WORK TASK — Down to the last line, repeat the records exactly.

DATASET EXCERPTS —
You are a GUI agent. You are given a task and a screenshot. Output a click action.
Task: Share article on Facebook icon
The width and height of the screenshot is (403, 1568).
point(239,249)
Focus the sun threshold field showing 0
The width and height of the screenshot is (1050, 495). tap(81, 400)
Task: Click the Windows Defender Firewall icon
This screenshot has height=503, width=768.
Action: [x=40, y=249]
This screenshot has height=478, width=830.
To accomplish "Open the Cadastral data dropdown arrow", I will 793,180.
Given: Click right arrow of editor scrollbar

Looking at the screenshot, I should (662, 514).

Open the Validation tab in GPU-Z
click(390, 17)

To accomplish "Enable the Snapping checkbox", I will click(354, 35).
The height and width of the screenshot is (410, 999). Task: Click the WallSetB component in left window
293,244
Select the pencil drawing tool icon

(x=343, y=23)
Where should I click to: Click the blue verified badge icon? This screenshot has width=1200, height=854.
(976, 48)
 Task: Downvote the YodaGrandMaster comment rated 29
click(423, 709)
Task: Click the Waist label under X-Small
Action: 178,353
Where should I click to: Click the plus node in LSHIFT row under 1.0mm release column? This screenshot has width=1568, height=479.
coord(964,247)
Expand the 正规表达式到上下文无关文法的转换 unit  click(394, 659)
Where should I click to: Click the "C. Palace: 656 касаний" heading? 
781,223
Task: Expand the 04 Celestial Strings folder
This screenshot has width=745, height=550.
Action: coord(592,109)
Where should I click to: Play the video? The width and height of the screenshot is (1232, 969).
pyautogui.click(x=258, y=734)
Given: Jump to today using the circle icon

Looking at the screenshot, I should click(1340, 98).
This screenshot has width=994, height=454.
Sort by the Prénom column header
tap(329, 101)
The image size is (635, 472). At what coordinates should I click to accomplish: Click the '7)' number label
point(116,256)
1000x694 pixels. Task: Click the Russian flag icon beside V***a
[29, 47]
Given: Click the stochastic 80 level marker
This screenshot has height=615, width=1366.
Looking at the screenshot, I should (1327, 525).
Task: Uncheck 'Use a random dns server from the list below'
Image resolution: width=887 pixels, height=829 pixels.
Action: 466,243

TASK SOLUTION —
You are a GUI agent. You are given a task and a screenshot. Output a click action.
Task: Share article on Facebook icon
The width and height of the screenshot is (403, 1568).
point(239,249)
Focus the sun threshold field showing 0
The width and height of the screenshot is (1050, 495). tap(81, 400)
Task: Click the Windows Defender Firewall icon
This screenshot has height=503, width=768.
Action: [x=40, y=249]
This screenshot has height=478, width=830.
To accomplish "Open the Cadastral data dropdown arrow", I will 793,180.
Given: Click right arrow of editor scrollbar

Looking at the screenshot, I should (662, 514).

Open the Validation tab in GPU-Z
click(390, 17)

To accomplish "Enable the Snapping checkbox", I will click(354, 35).
The height and width of the screenshot is (410, 999). Task: Click the WallSetB component in left window
293,244
Select the pencil drawing tool icon

(x=343, y=23)
Where should I click to: Click the blue verified badge icon? This screenshot has width=1200, height=854.
(976, 48)
 Task: Downvote the YodaGrandMaster comment rated 29
click(423, 709)
Task: Click the Waist label under X-Small
Action: 178,353
Where should I click to: Click the plus node in LSHIFT row under 1.0mm release column? This screenshot has width=1568, height=479.
coord(964,247)
Expand the 正规表达式到上下文无关文法的转换 unit  click(394, 659)
Where should I click to: Click the "C. Palace: 656 касаний" heading? 
781,223
Task: Expand the 04 Celestial Strings folder
This screenshot has width=745, height=550.
Action: coord(592,109)
Where should I click to: Play the video? The width and height of the screenshot is (1232, 969).
pyautogui.click(x=258, y=734)
Given: Jump to today using the circle icon

Looking at the screenshot, I should click(1340, 98).
This screenshot has width=994, height=454.
Sort by the Prénom column header
tap(329, 101)
The image size is (635, 472). At what coordinates should I click to accomplish: Click the '7)' number label
point(116,256)
1000x694 pixels. Task: Click the Russian flag icon beside V***a
[29, 47]
Given: Click the stochastic 80 level marker
This screenshot has height=615, width=1366.
Looking at the screenshot, I should (1327, 525).
Task: Uncheck 'Use a random dns server from the list below'
Image resolution: width=887 pixels, height=829 pixels.
Action: 466,243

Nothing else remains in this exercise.